We scaled each element independently to a median of the compositional data from shipboard ICP-AES analyses (see the “Site U1338” chapter [Expedition 320/321 Scientists, 2010b]). Although the shipboard compositional data set is a much smaller sample set than the XRF scan data, it is appropriate for scaling as long as the compositional data set is a reasonable representation of the total range of composition. The scaling step could also be done with a generic average for the sediment type being studied if chemical data were not available. The use of a different “type” compositional analysis to scale the median value will change the ultimate NMS value and will then potentially change the slope of the calibration line to convert from NMS to calibrated percent. It is thus important to use the same scaling values within a common calibration.

Normalizing sample composition to 100%

Ideally, the sum of all sediment components should be 100% if all major elements are measured and they are properly converted to the appropriate sedimentary components (e.g., Ca is represented in the sediment by the sedimentary component CaCO3, not CaO). However, The XRF-scaled sum of components is often much lower than 100% near the top of the section where porosity is high and dry sample mass in the scan area is low. We used the following components for our data set: Al2O3, SiO2, K2O, CaCO3, TiO2, MnO, Fe2O3, and BaSO4. From the shipboard chemical analyses, these components sum to a median of 94.7 wt% and adequately represent all sediment components.
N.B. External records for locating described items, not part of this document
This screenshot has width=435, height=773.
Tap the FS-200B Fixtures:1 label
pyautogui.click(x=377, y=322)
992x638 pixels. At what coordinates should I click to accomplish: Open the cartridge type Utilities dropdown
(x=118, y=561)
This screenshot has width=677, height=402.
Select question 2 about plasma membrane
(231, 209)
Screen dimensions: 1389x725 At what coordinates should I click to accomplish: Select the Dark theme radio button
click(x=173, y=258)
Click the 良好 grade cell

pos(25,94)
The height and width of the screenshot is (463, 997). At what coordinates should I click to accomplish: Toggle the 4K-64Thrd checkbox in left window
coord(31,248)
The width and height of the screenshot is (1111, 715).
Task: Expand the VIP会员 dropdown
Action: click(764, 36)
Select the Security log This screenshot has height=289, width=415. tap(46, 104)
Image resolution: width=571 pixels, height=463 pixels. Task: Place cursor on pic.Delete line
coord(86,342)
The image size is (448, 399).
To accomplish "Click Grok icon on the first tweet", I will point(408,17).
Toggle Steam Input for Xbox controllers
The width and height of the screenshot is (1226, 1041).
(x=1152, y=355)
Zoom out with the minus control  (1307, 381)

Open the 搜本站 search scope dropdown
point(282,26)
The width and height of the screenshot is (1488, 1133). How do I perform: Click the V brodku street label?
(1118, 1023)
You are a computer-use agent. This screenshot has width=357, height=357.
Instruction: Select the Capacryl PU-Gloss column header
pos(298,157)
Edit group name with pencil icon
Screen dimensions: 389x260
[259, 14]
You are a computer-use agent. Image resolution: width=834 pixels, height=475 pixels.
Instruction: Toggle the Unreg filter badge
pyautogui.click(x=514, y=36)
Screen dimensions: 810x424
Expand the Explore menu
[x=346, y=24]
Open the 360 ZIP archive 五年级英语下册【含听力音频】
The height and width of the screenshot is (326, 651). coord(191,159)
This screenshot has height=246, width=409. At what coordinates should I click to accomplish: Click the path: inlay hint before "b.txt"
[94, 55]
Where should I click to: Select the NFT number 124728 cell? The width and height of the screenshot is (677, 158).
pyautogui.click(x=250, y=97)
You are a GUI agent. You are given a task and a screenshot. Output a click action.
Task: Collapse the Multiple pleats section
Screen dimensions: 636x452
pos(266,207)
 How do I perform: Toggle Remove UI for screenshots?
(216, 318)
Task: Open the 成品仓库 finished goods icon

In contrast, the high-porosity upper 50 m of Site U1338 has a median of 67 wt% for the raw sum of components and a range from <20% to ~100%. Clearly, the raw sum has significant noise and is affected by the sediment water content.

The normalization procedure is basic—multiply each component by 100/(raw sum) to bring the total sum of components to 100%, or

NMSc = C × 100/(raw sum),

where NMSc is the normalized median-scaled value for the component and C is the median-scaled value of the component.

Normalization does a good job of removing the volume versus mass XRF effect. Near the surface of the sediment column, the major cause of low sums of median-scaled data is the porosity effect. Deeper in the sediment section, however, the raw sum (and raw peak areas) are often variable because the sediment is stiffer and the core surface is cracked or sufficiently uneven that the X-ray detector assembly lands imperfectly (Fig. F4). Normalization minimizes this high-frequency noise. Figure F4 shows the raw median-scaled CaCO3 and the NMS CaCO3 in a deeper section of the Site U1338 splice (Table T2). Scaling and normalization reduced what appears to be noise in the measurement and made the total range more similar to the variability in the low-resolution CaCO3 record (Lyle and Backman, submitted).

The scaling and normalization process in this data report provides a way to develop a quantitative estimate of sediment concentration based on XRF scans. However, one should always be aware that XRF estimates can have significant errors if the model of sediment composition used is seriously awry (e.g., that the “type” sediment composition used is significantly different from actual sediment composition). Another source of significant error can occur if the model sediment components don’t match those of the sediment or if a major element found in the sediments is not included in the model. However, despite these issues, NMS data are significantly better to study the changes in sediment composition than raw XRF peak area. Raw peak area data can have even larger relative errors resulting from significant differences in porosity between sediment layers or from technical problems landing the detector on a flat sediment surface.